Monday, May 1, 2017

Mattel's Toy Box

Having worked with the professional toy inventing community for a good part of my industry career, I have been mystified and underwhelmed by Mattel putting its product selection process on prime time TV in a show called, The Toy Box. We know that some reality TV is far from reality. Often such shows are highly staged, low voltage productions with marginal entertainment value. Mattel may have thought it was getting a Shark Tank for kids. Rather than a junior Shark Tank, Mattel is capitalizing on the dreams of "toymakers", aka inventors, in a simulated product section contest that is poorly constructed, overly scripted, and almost painful to watch.
In the real world, each toy company searching for the next mega-hit, has its own unique process to gather, judge, and select new opportunities to fit existing lines and align with a company's current  market read. Traditionally, sifting through inventor ideas has been committee affairs with sales, marketing, development and other senior management staff agreeing collectively which new product ideas to embrace. Whereas getting an idea licensed may be nerve wracking for inventors, it is a huge financial gamble when a marketer attempts to launch the next toy fad.

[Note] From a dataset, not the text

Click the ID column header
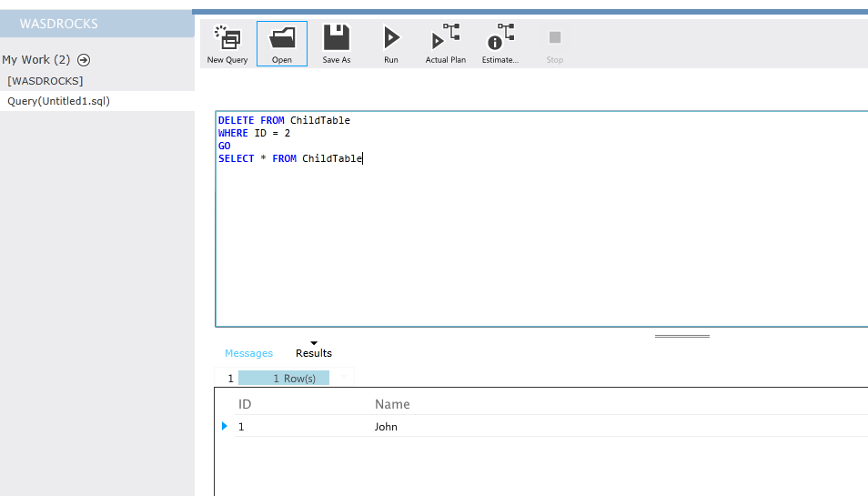 click(245, 404)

The Toy Box show takes Mattel's bizarre selection process public as broadcast entertainment rather than serious product business. They apparently feel it is time for precocious youngsters rather than experienced adult toy people to chose what should be in future toy boxes. Choosing new ideas has always been something of a "shark tank" with the better opportunity eliminating others based on sound business judgment. Presumably, Mattel feels its well rehearsed youthful Toy Box panel of 7 to 13 year olds represents ultimate consumers. Certainly the kids are not  prepared to consider serious development, costing, sales, and marketing questions common to the real world. It was amusing to me when one panelist following the script asked the anxious toymaker, "What will this idea cost?"

On another media stage, technology has entered the new toy and game selection process. Kickstarter and other crowd funding venues have become sites where new ideas are viewed by millions of eyeballs. Backers give early financial support when a pitch video hits their WOW buttons and they "gotta have the idea". Increasingly, toy marketers (Mattel included} are watching for those Kickstarter successes that can become licensed product and taken to the retail marketplace.

Whatever the selection process, be it adult committees, actors on broadcast TV, or Kickstarter pitches, hopefully toy inventors continue to bring forth and license unique and innovative ideas to industry marketers to fill future toy boxes. There is a saying in the industry, "Product is king".  Toy inventors with their product ideas have long been active and vital kingmakers.

For a more detailed critique of The Toy Box Show by Blurred Reality, go to this link:
https://www.realityblurred.com/realitytv/2017/04/toy-box-abc-review
As the show labors on with additional episodes, viewers will likely be left with the unanswered question: What was Mattel thinking by shinning network TV time on this laborious product selection process???